Star Apple (Chrysophyllum cainito): Inroduced to Florida around 1887, this beautiful tree, native to the West Indies and Greater Antilles, produces smooth-skinned fruits 2-3 in. in diameter that have achieved popularity as far away as Southeast Asia and throughout tropical lands in between. The sweet fruit is usually eaten fresh and is favored as a chilled dessert.

Fruit ripeness is indicated by a bit of softening and the dulling of skin color. Mature fruit must be cut from the tree; it does not drop on its own. The rind and skin of Star Apple fruit are not edible due to their latex content. When cutting the fruit open, care should be taken to keep the latex from dripping onto the flesh.

Where Cainito is native, it can become quite tall, but in southern Florida it is most often seen maturing to 25-35 ft. It features a broad, dense crown. Even if it were not a fruit tree, it would be a very desirable ornamental plant because of its foliage. Leaves are dark, glossy green on the upper surface and fuzzy golden-brown on the lower surface.

Star Apple thrives when grown in full sun. The planting site should have excellent drainage, but the tree is not otherwise particular about soil type.

Sugar Apple (Annona squamosa): This species is the most widely cultivated of the Annonaceae, due mostly to its ease of growth in coastal lowland climates. The plant is short, falling into the category of shrub or small tree, and it is well-branched, with light brown bark. Its origin is Tropical America, but it has long been distributed throughout the Old World and New World tropics.

The fruit of A. squamosa is quite distinctive. Generally oblong and measuring 2½-4 in. in length, its rind is composed of thick, knobby segments. None of the other 2,200 or so Annona species features such a fruit. As it ripens, the segments tend to separate. The pale-colored flesh of Sugar Apple fruit is creamy, fragrant, and sweet, and it contains significant levels of vitamin C.
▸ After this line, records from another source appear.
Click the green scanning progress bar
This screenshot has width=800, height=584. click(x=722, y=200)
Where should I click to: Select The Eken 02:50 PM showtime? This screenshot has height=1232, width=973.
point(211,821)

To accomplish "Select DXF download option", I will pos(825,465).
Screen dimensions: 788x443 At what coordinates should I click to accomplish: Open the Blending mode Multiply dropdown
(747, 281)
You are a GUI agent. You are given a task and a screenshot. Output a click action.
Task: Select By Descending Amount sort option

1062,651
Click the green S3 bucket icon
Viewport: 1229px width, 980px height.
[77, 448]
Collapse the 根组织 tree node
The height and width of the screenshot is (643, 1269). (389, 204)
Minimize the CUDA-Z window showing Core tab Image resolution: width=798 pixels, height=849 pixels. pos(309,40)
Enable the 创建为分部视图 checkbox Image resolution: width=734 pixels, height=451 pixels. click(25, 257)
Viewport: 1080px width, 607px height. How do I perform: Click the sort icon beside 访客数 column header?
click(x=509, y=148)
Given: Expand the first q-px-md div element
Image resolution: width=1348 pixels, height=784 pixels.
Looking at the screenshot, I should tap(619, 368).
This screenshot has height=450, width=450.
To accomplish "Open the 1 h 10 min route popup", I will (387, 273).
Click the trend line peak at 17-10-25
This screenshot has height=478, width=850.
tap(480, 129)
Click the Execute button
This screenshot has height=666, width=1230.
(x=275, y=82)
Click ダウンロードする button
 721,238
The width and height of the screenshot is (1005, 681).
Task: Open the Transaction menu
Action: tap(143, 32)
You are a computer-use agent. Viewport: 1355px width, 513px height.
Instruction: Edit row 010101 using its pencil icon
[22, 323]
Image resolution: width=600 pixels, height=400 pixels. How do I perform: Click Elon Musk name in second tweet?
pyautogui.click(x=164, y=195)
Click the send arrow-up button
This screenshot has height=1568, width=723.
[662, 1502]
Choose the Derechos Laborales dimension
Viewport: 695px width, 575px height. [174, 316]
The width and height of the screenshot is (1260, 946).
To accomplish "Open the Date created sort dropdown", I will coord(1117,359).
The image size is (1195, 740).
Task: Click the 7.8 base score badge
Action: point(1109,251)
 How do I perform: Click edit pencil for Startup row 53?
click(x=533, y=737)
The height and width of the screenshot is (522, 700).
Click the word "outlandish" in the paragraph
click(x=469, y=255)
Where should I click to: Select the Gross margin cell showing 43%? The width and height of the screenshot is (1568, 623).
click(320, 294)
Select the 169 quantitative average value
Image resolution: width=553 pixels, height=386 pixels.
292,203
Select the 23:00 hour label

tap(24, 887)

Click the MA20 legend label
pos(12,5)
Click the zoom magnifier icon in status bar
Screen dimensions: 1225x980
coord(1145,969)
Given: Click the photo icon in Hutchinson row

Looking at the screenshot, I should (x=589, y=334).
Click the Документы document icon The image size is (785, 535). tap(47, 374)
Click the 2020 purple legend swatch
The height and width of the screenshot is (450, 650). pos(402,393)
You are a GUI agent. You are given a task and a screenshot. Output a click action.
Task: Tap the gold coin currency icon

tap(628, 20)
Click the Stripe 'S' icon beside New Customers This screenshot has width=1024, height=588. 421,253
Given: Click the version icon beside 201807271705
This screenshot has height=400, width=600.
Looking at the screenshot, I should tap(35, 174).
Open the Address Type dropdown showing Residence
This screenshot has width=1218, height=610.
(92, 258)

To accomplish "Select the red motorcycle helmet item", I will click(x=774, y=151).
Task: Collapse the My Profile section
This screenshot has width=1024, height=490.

A. squamosa adapts well to rocky soils, but prefers sandy loams. It holds up well to heat and possesses a degree of drought tolerance, but for best production it should receive supplemental watering during the growing season. Plant in a sunny location on a site with no drainage problems.

Custard Apple (Annona reticulata): This is another species thought to have originated in Tropical America, though long-since distributed throughout the tropics. It has an upright form with spreading crown and matures in the range of 25-33 ft. However, it is amenable to pruning to develop a preferred height and form. Fruit shape is quite variable, as is size – from just under 3 in. to about 5 in.

Custard Apple fruit has some variability, but the cultivar grown by Richard Lyons’ Nursery is sweet-tasting.

A. reticulata is not as drought-resistant as A. squamosa. However, it is somewhat more cold-tolerant, capable of surviving temperatures in the upper 20s and perhaps a couple of degrees lower as it matures. For best production, this species should be planted in full sun and well-drained soil. It appreciates ample watering, but does not react well to inundation.